Saved data entries.

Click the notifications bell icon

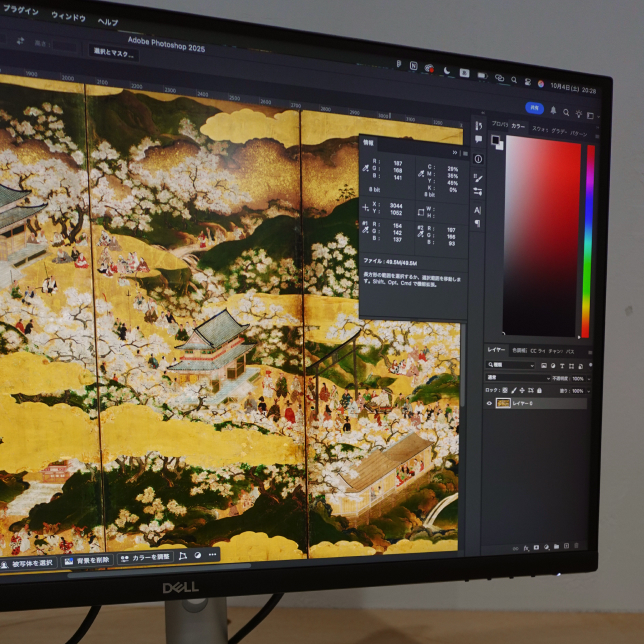point(553,110)
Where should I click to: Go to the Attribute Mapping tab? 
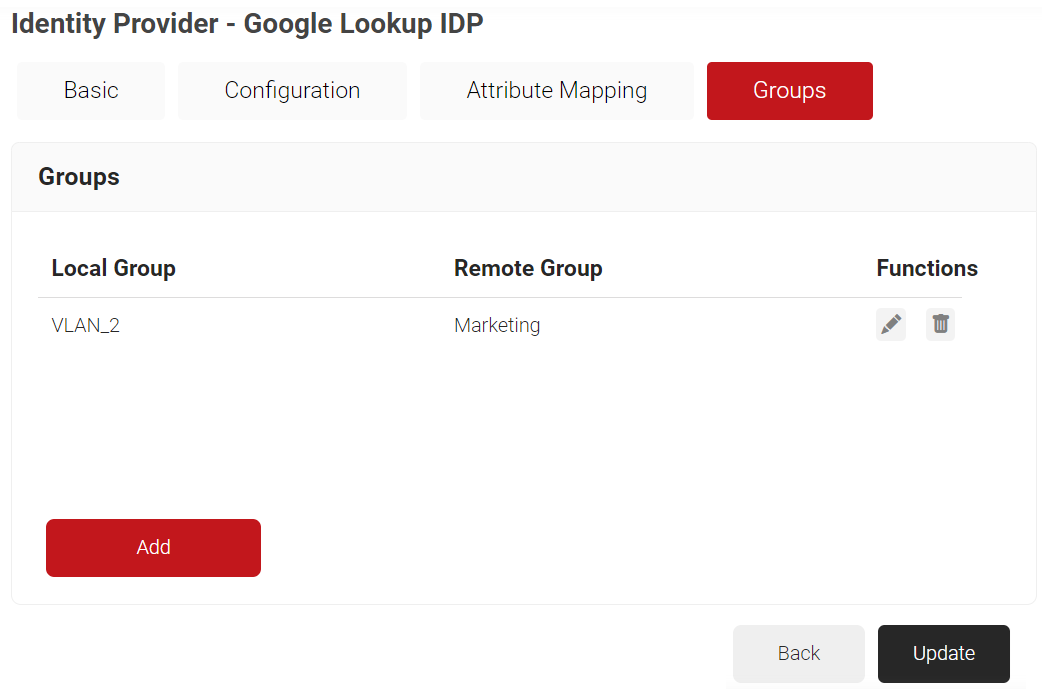(x=556, y=91)
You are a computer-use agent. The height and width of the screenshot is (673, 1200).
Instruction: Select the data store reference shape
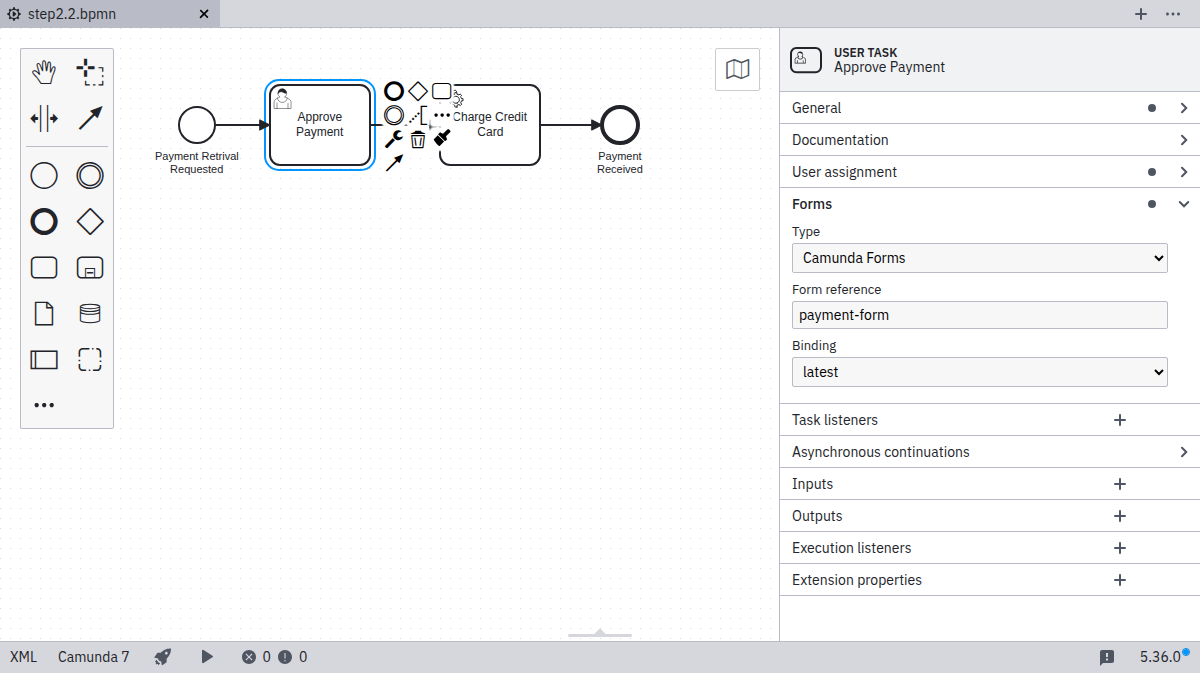click(x=90, y=314)
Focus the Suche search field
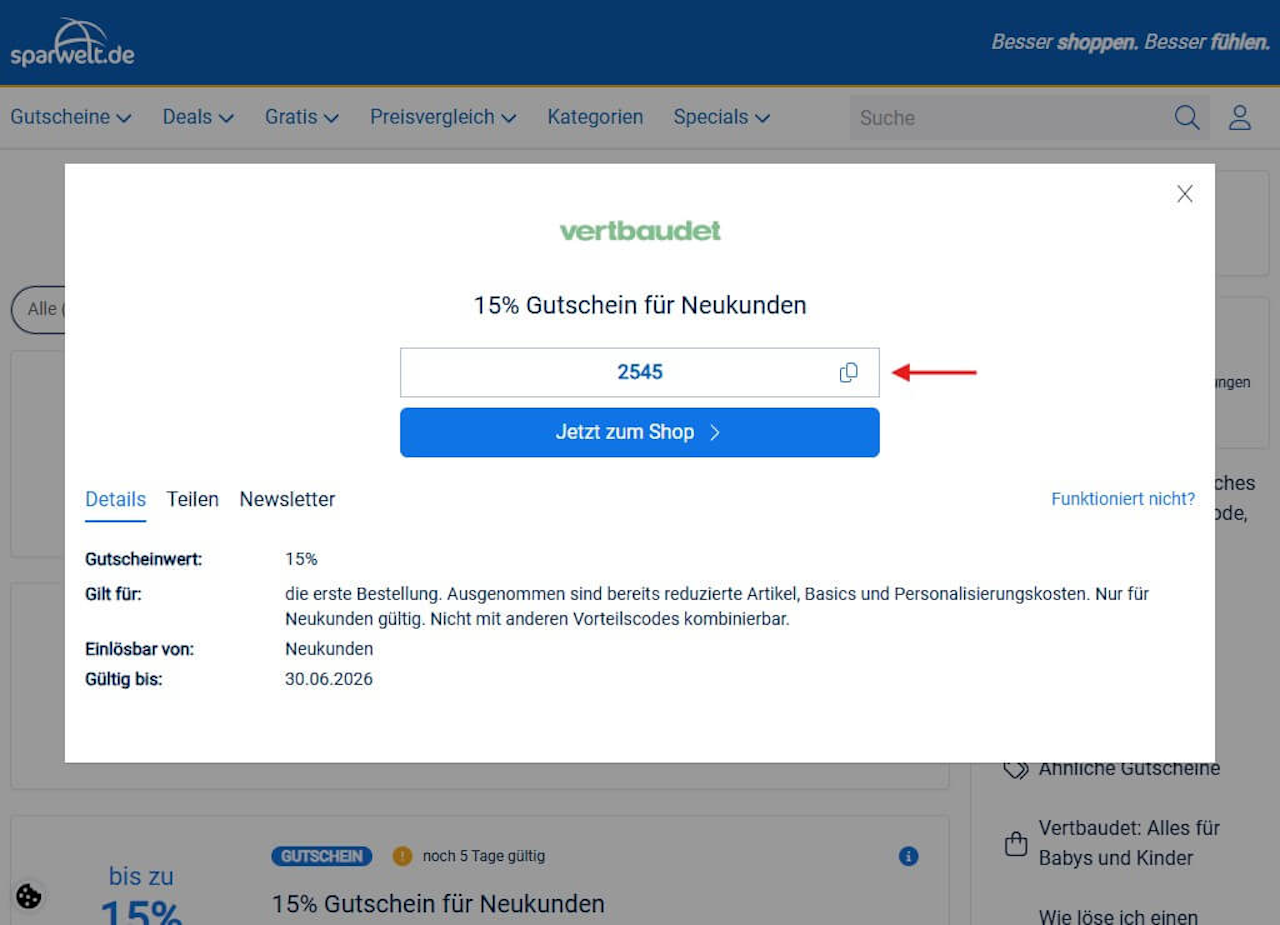This screenshot has height=925, width=1280. (x=1010, y=118)
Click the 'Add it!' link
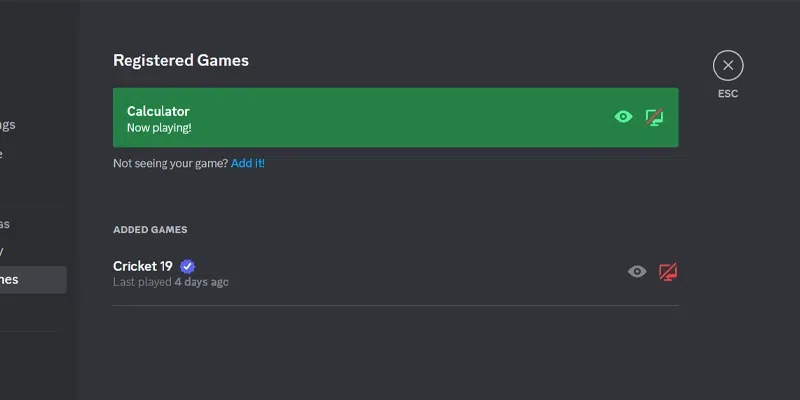800x400 pixels. (x=248, y=163)
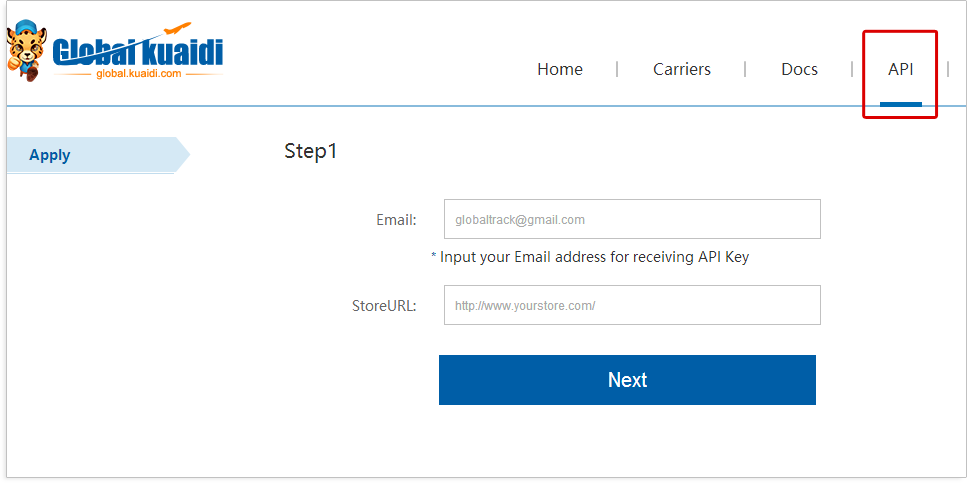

The problem. Output the data above in full. Skip every picture.

Solved problem.
Click the notifications bell icon

point(553,110)
Where should I click to: Go to the Attribute Mapping tab? 
(x=556, y=91)
You are a computer-use agent. The height and width of the screenshot is (673, 1200).
Instruction: Select the data store reference shape
click(x=90, y=314)
Focus the Suche search field
This screenshot has height=925, width=1280. (x=1010, y=118)
Click the 'Add it!' link
800x400 pixels. (x=248, y=163)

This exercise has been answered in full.